ABOUT THIS TASK: Beginning with the line where "Where should I click to: Select" appears, restate each line word for word until the data ends. Pictures do not go in.

RECORDS:
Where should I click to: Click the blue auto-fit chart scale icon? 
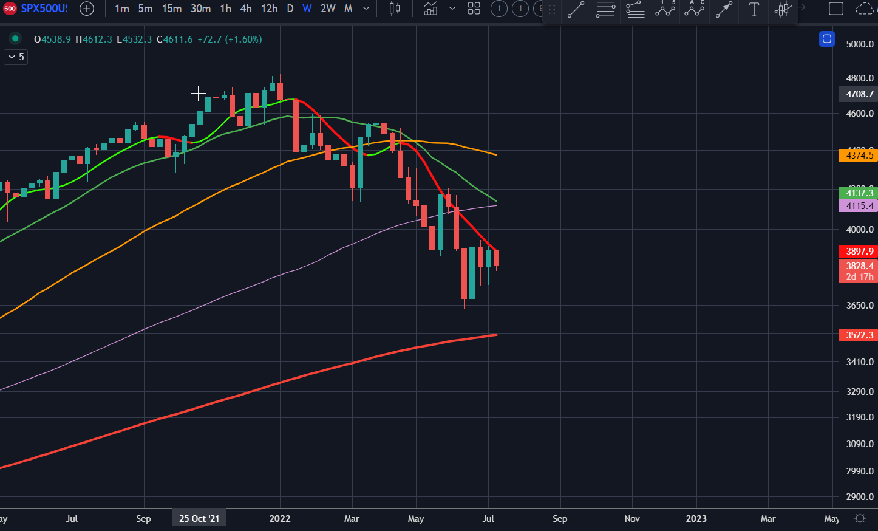tap(826, 39)
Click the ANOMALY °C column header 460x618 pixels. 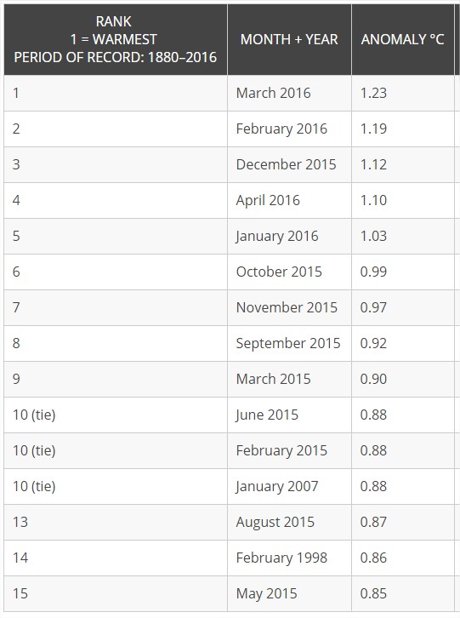pyautogui.click(x=402, y=39)
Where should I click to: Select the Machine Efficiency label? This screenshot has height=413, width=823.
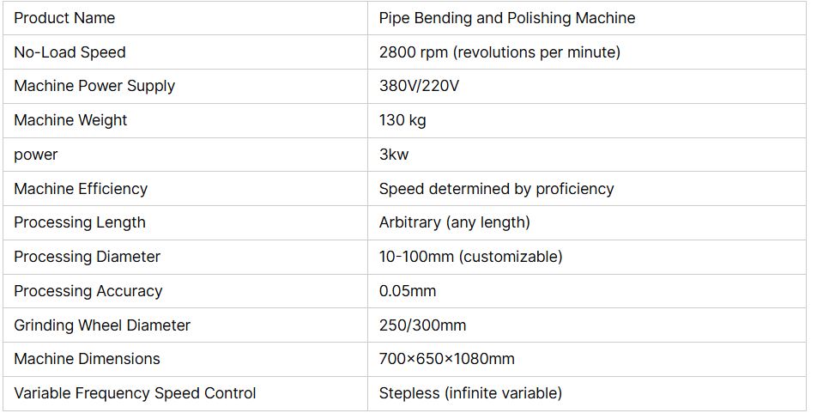[81, 189]
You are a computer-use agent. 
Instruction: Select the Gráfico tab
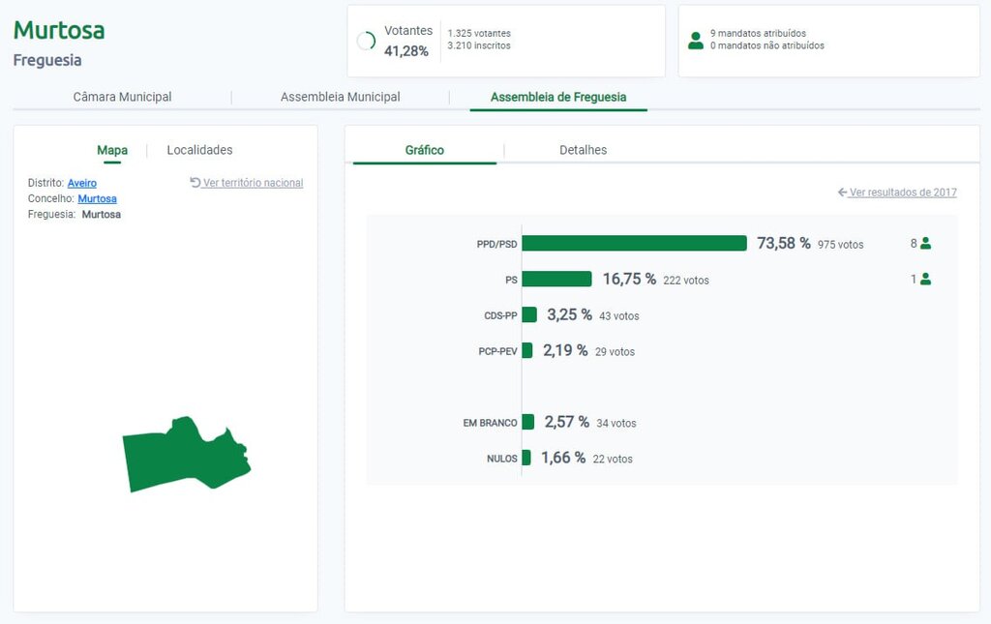[424, 150]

SOLUTION FOR THIS PROBLEM:
Where should I click to: Select the Machine Efficiency label? This screenshot has height=413, width=823.
[81, 189]
You are a computer-use agent. 
Instruction: Select the Gráfico tab
[424, 150]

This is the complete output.